1. Know that you are always and infinitely loved by God, no matter what. You are not poised to disappoint Him or anyone else. You are His beloved child, and He is pleased with you.

2. Know that your life has a purpose and that you are here right now for a reason. Life is an adventure, especially when you begin is see it through the lens of what Christ is calling you to do in cooperation with Him!

3. If God has called you to a particular way of life, then He will give you the grace and strength – and happiness – that goes with it. If you are unhappy; if your life does not give you joy, then you might not be following God’s call.
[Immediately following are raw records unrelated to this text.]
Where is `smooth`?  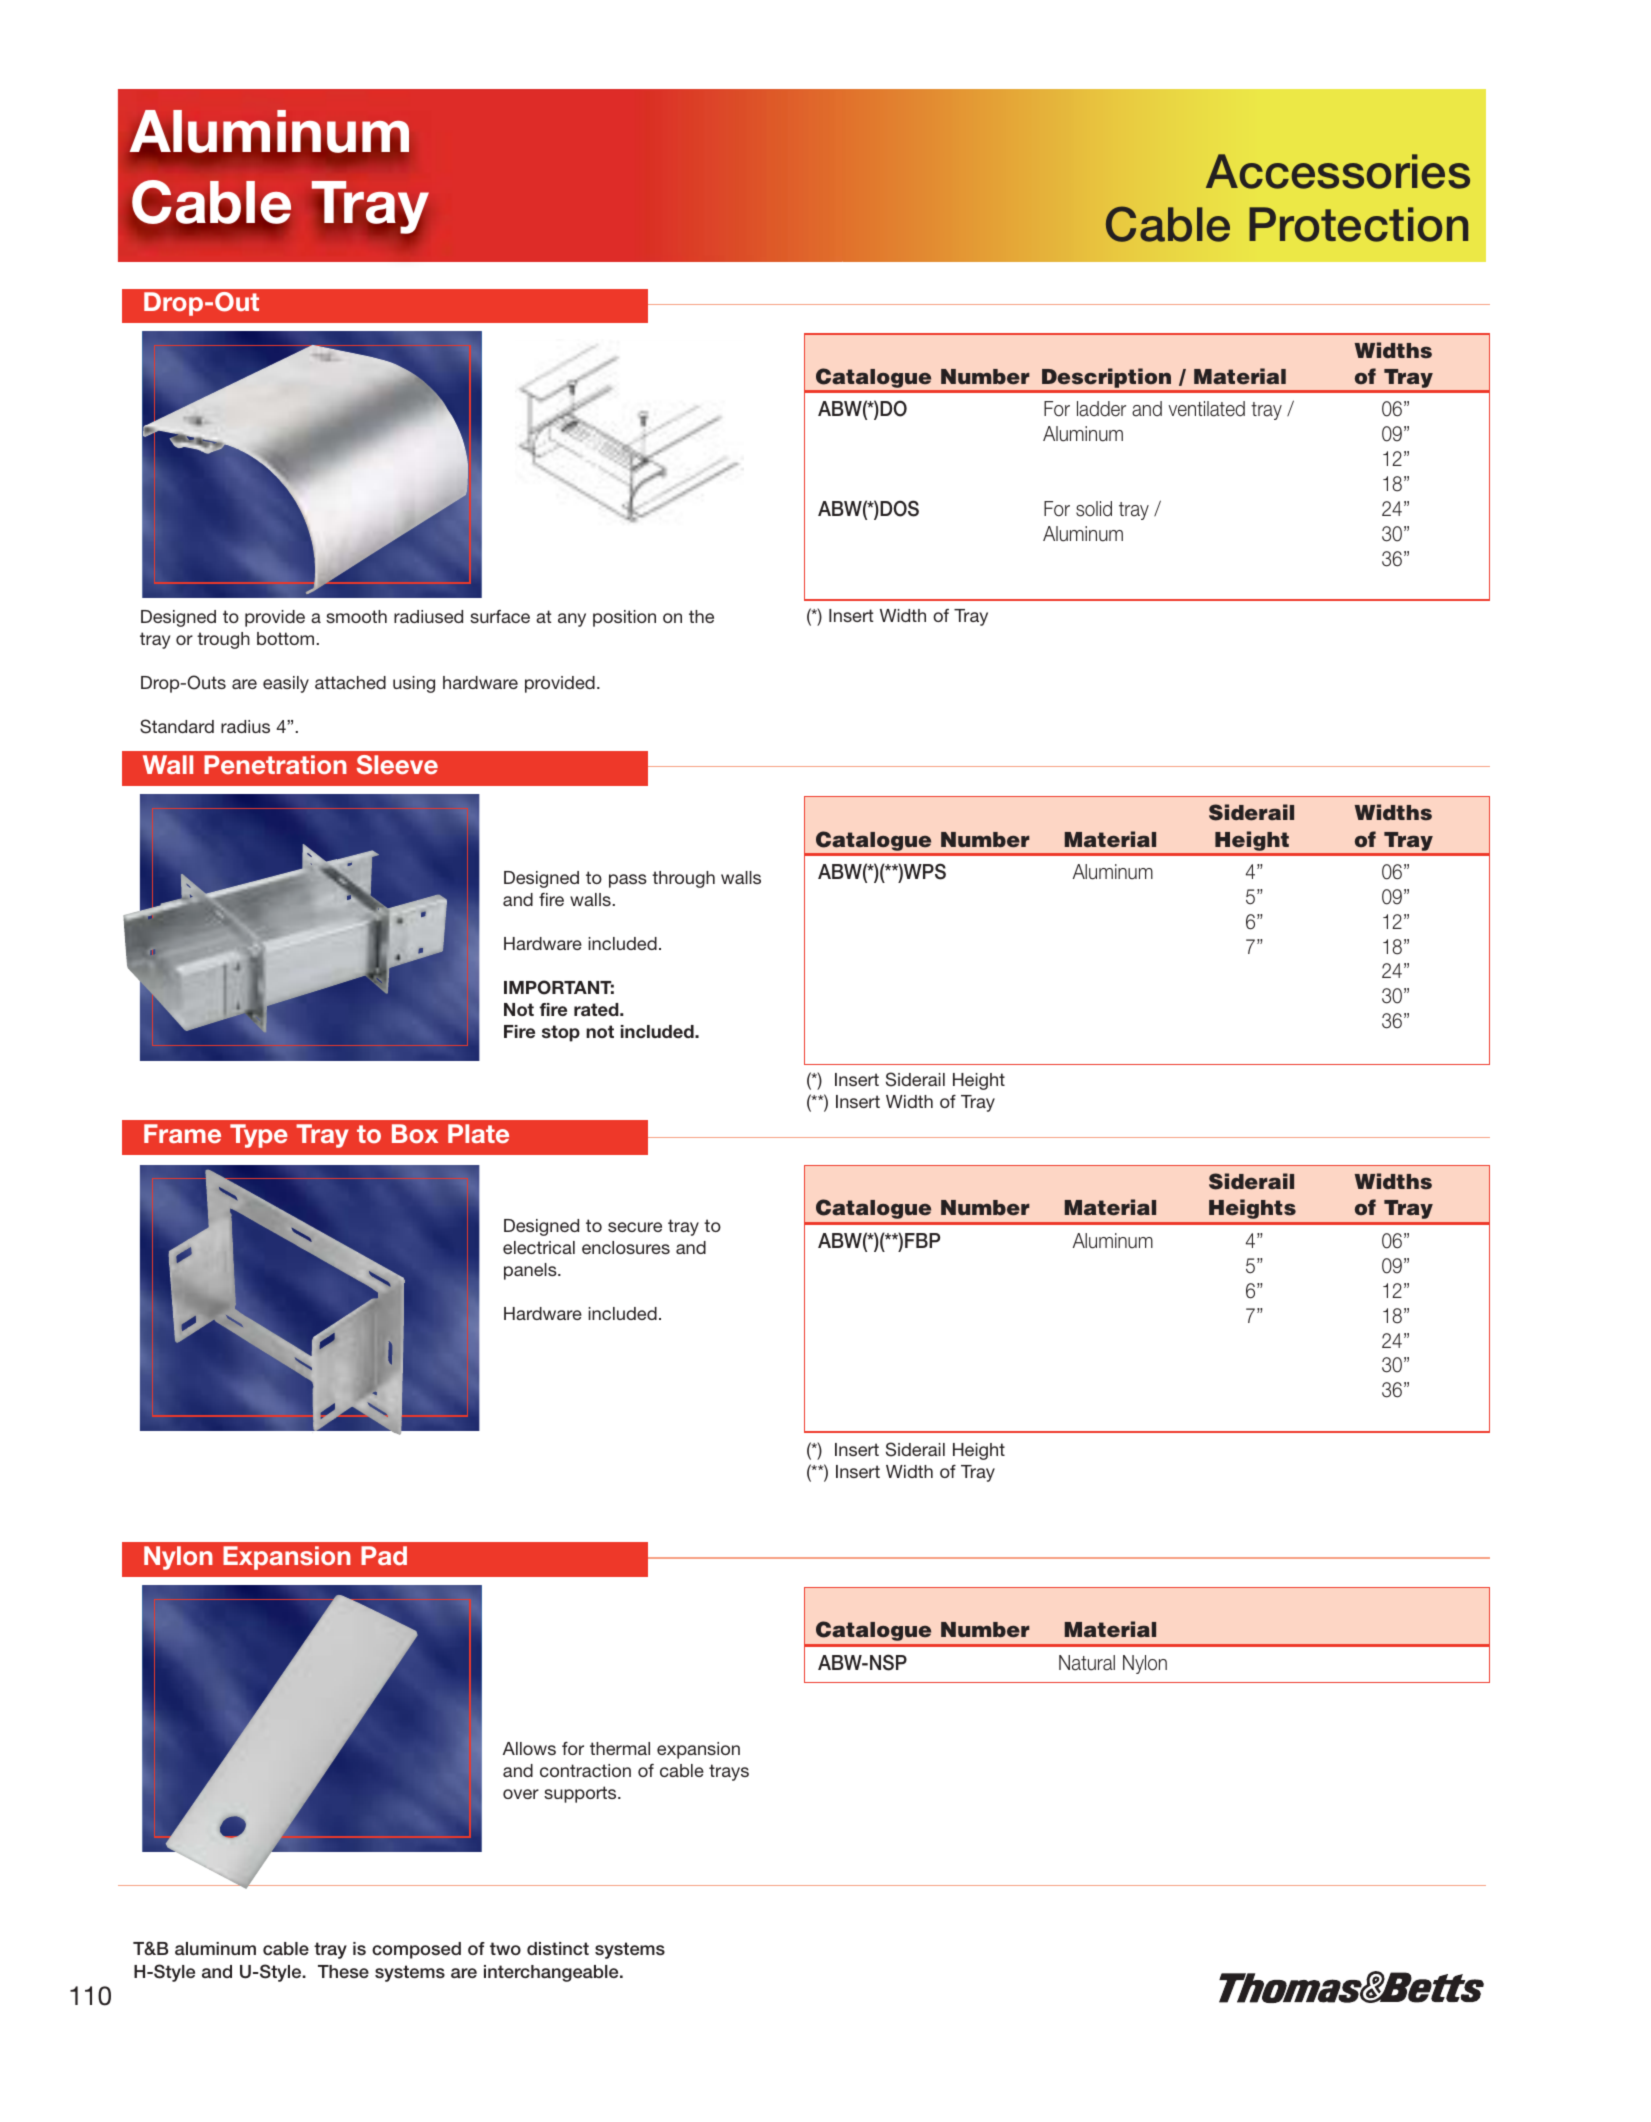 smooth is located at coordinates (356, 616).
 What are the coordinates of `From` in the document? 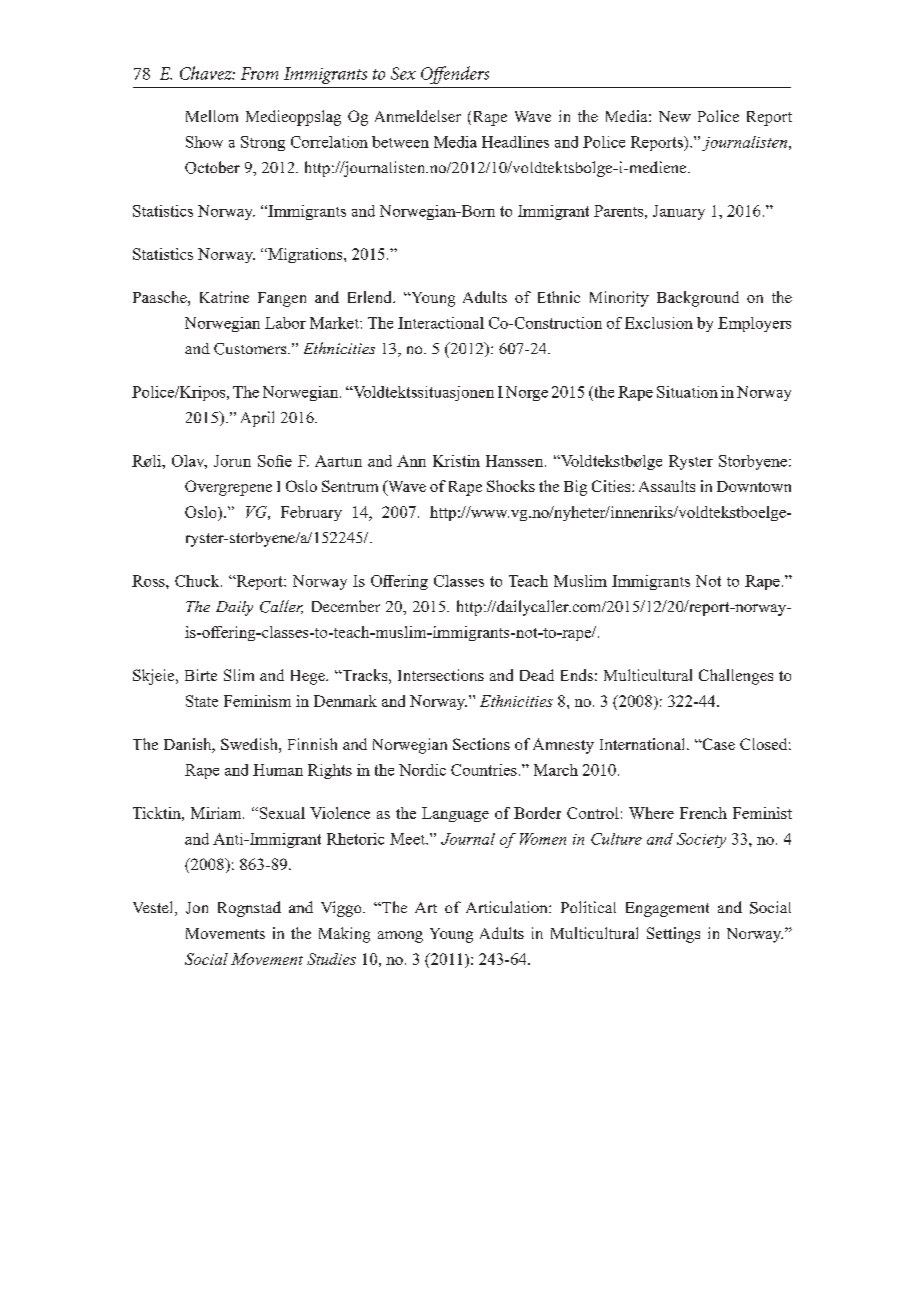 It's located at (259, 73).
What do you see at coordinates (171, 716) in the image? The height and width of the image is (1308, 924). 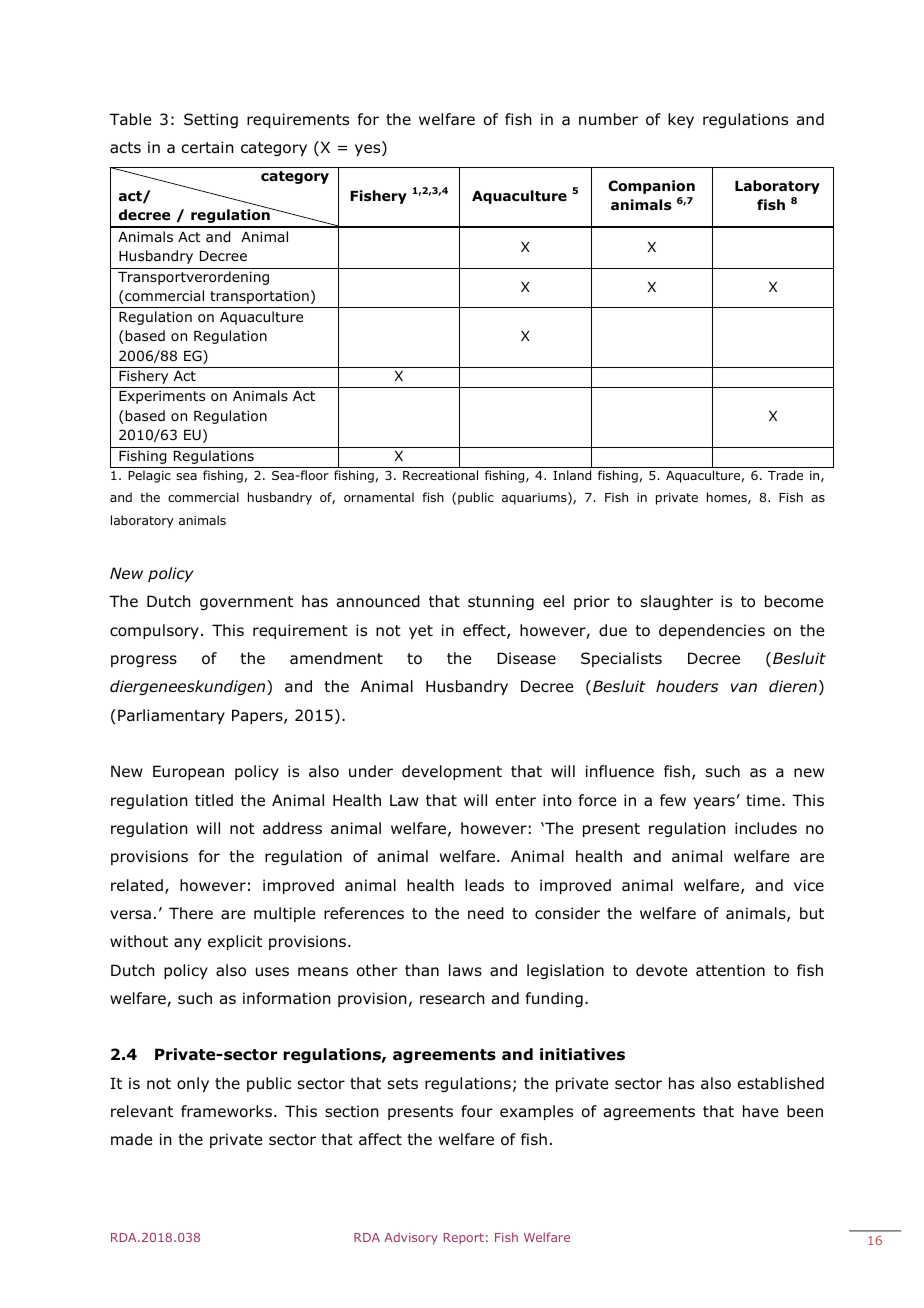 I see `Parliamentary` at bounding box center [171, 716].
Be okay with stopping and restarting. It’s all God’s time!

4. Finally, pray. Pray to know what your vocation is and for the courage to follow it. If you feel called to marriage, then pray to be a good husband or wife. Pray for the holiness and virtue of your future spouse – after all, they were made for you and you for them! Pray that God open your heart more and more to see every single event in your life as pointing somewhere; and then follow that with joy.

Paul boldly and gratefully proclaims, by the grace of God I am what I am, and his grace to me has not been ineffective.” He understood that he didn’t have to compare his vocation to anyone else’s. It was all gift, and God knows what He’s doing. So, Paul chose to pursue that call with all his strength. In other words, he was who God made him to be and he set the world on fire. This is our call – our vocation. Let’s give thanks for ours, and for all the vocations that make the Church a place for true transformation. When we live these vocations with joy, we too will set the world on fire!